Although mouse teeth are normally not replaced, de novo tooth formation can be induced in transgenic mice by stimulating the canonical Wnt pathway. The constitutive expression of betacatenin in the ectoderm by using a keratin14 promoter resulted in excessive formation of extra teeth (Järvinen et al., 2006). These teeth are initiated from signaling centers which express placodal and enamel knot genes and seem to be iteratively induced in the oral epithelium. When tooth germs from transgenic embryos were cultured in vitro, de novo teeth appeared to develop successionally from previously formed tooth germs (Järvinen et al., 2006). Recently it was shown that de novo teeth can be induced even postnatally by Wnt pathway activation (Xiu-Ping Wang, personal communication). Tiny teeth were induced within the forming roots of molars, in the oral epithelium near the teeth as well as around the incisors. The capacity of de novo tooth formation was, however, reduced during aging and in 10 months old mice teeth were induced mainly from the epithelium of the continuously growing incisors (Xiu-Ping Wang, personal communication).

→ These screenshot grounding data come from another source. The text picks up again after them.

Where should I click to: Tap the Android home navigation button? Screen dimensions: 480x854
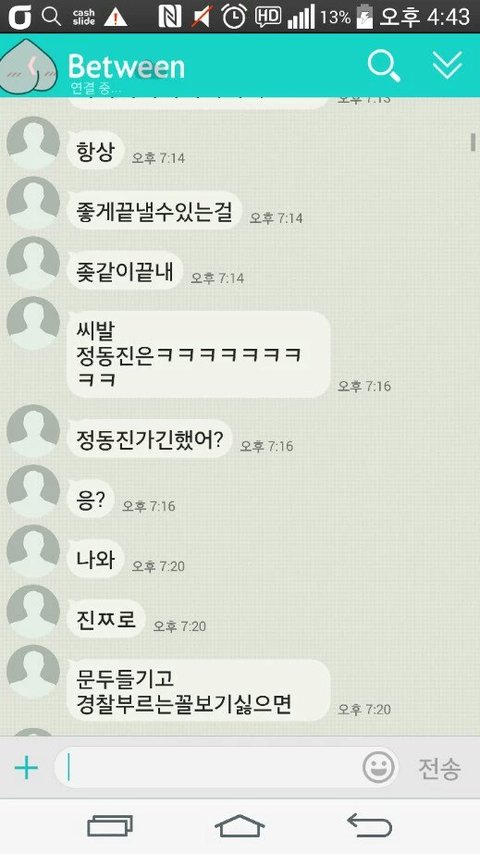tap(240, 826)
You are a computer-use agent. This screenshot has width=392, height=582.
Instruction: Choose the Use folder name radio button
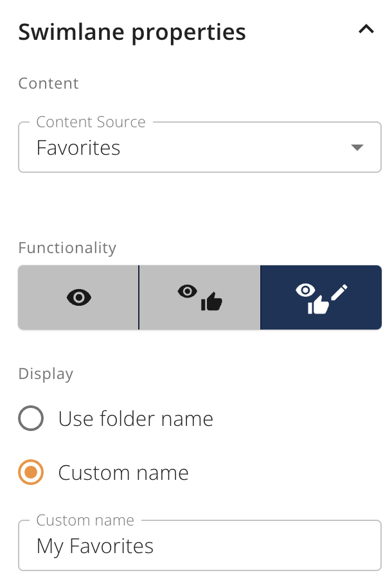point(31,418)
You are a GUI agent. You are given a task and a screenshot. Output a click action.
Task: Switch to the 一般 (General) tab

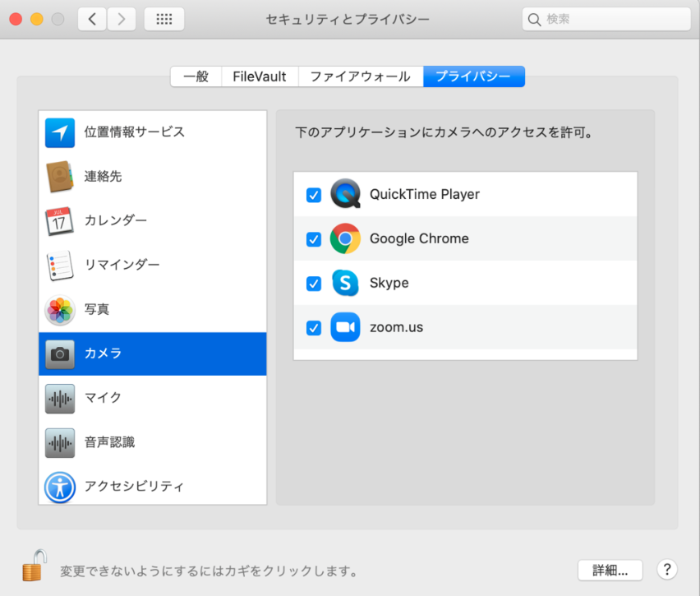pos(196,76)
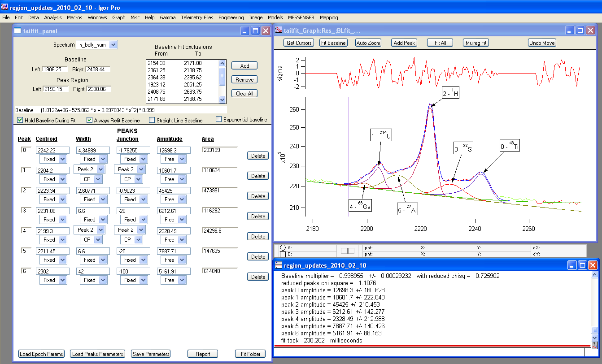This screenshot has height=364, width=602.
Task: Enable the Straight Line Baseline checkbox
Action: click(152, 120)
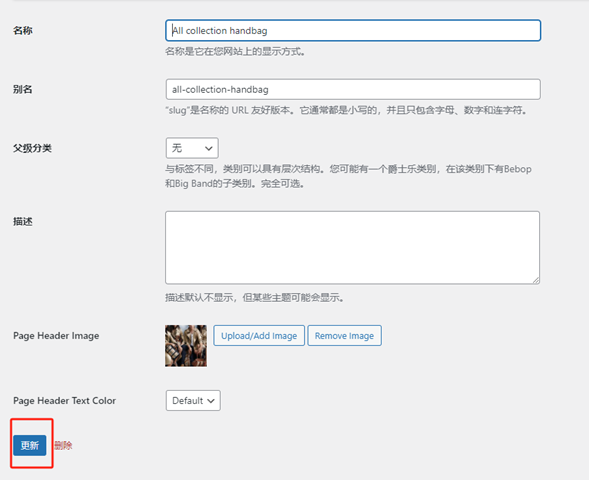This screenshot has width=589, height=480.
Task: Click the 描述 field label
Action: pyautogui.click(x=23, y=222)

It is conceivable that there is very little if any capacity for de novo tooth formation in adult mammals, including humans. With the exception of continuously growing teeth in some mammals such as rodent incisors, most dental epithelium is lost during completion of mammalian tooth formation. When the tooth erupts to the oral cavity the enamel epithelium surrounding the tooth crown undergoes apoptosis and is shed. Therefore, the only dental epithelium remaining after the completion of root development is ERM. While ERM cells have been isolated and they can be induced to proliferate under some conditions (Talic et al., 2003; Shinmura et al., 2008) it is not known whether they have odontogenic potential or stem cell characteristics.
Mesenchymal stem cells have been identified in adult human teeth in the dental pulp as well as in the dental follicle (Gronthos et al., 2000; Seo et al., 2004). While these cells have stem cell properties and can be cultured as stem cells in vitro and differentiated in vivo into odontoblasts, cementoblasts and periodontal ligament cells, there is no evidence that they would have maintained capacity either to direct or participate in tooth morphogenesis.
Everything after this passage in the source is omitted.